Background/aims: 18F-fluorodeoxyglucose uptake allows estimation of glucose metabolism by tumor cells using positron emission tomography (PET). We evaluated the role of PET imaging in the diagnosis of hepatocellular carcinoma.
Methods: PET images were collected after intravenous injection of 8-12 mCi of 18F-FDG in 20 patients with hepatocellular carcinoma (HCC). PET tumor activity level was assessed on a scale of 1 to 4 compared to normal liver tissue. The PET score was compared with abdominal computerized tomography (CT) scan results and between tumors of different grades and differentiation.
Results: Of the 20 patients studied, 11 (55%) had positive PET scans (PET score: 3 or 4) while nine (45%) were negative (PET score: 1 or 2).
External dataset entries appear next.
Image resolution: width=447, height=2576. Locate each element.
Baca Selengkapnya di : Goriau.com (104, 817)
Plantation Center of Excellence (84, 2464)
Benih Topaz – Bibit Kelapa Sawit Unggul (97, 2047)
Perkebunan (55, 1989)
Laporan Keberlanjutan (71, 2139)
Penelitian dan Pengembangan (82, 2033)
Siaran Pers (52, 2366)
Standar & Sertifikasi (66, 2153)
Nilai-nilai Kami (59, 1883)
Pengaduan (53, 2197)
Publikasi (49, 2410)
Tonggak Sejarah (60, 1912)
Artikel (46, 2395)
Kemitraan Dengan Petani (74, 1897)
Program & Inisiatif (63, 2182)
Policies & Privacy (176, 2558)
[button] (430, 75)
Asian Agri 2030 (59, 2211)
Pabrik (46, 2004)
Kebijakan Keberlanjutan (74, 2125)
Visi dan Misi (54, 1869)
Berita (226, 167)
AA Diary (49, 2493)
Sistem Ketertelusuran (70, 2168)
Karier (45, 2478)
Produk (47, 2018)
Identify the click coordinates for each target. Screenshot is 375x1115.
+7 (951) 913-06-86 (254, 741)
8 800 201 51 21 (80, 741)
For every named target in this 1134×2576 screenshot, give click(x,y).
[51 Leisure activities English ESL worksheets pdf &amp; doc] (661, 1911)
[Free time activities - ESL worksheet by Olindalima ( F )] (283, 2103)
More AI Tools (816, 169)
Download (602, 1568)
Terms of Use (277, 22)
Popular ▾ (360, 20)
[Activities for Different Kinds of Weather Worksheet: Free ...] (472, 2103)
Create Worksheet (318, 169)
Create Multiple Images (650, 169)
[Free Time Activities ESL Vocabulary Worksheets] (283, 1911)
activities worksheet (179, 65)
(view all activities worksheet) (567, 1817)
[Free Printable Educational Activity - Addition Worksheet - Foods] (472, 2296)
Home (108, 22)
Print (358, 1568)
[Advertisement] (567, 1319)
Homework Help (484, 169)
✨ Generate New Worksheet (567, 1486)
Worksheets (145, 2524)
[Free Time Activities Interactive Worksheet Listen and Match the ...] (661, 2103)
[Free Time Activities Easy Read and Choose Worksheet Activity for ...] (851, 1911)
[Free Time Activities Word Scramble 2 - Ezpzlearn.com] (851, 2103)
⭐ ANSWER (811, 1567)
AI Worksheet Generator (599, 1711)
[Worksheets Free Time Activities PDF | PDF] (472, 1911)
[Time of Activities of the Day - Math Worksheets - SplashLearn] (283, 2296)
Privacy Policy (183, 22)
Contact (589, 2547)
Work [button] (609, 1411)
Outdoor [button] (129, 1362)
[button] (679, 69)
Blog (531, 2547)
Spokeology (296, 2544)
CT scan was positive in 18 patients (90%) and negative in two (10%). PET, however, revealed metastases in three patients that were not seen on CT. On pathological review, well-differentiated and low-grade tumors had lower PET scores. Comparison of the well-differentiated with the moderately- and poorly-differentiated tumors revealed a statistically significant difference. No statistical significance was observed between the moderately- and poorly-differentiated tumors or between different tumor grades and PET scores.
Conclusions: The sensitivity of PET in diagnosis of HCC was 55% compared to 90% for CT scanning, although only PET detected some tumors (including distant metastases). Well-differentiated and low tumor grades had lower activity on PET and correspondingly lower PET scores. PET imaging may help assess tumor differentiation and may be useful in the diagnosis and staging and prognostication of HCC as an adjunct to CT.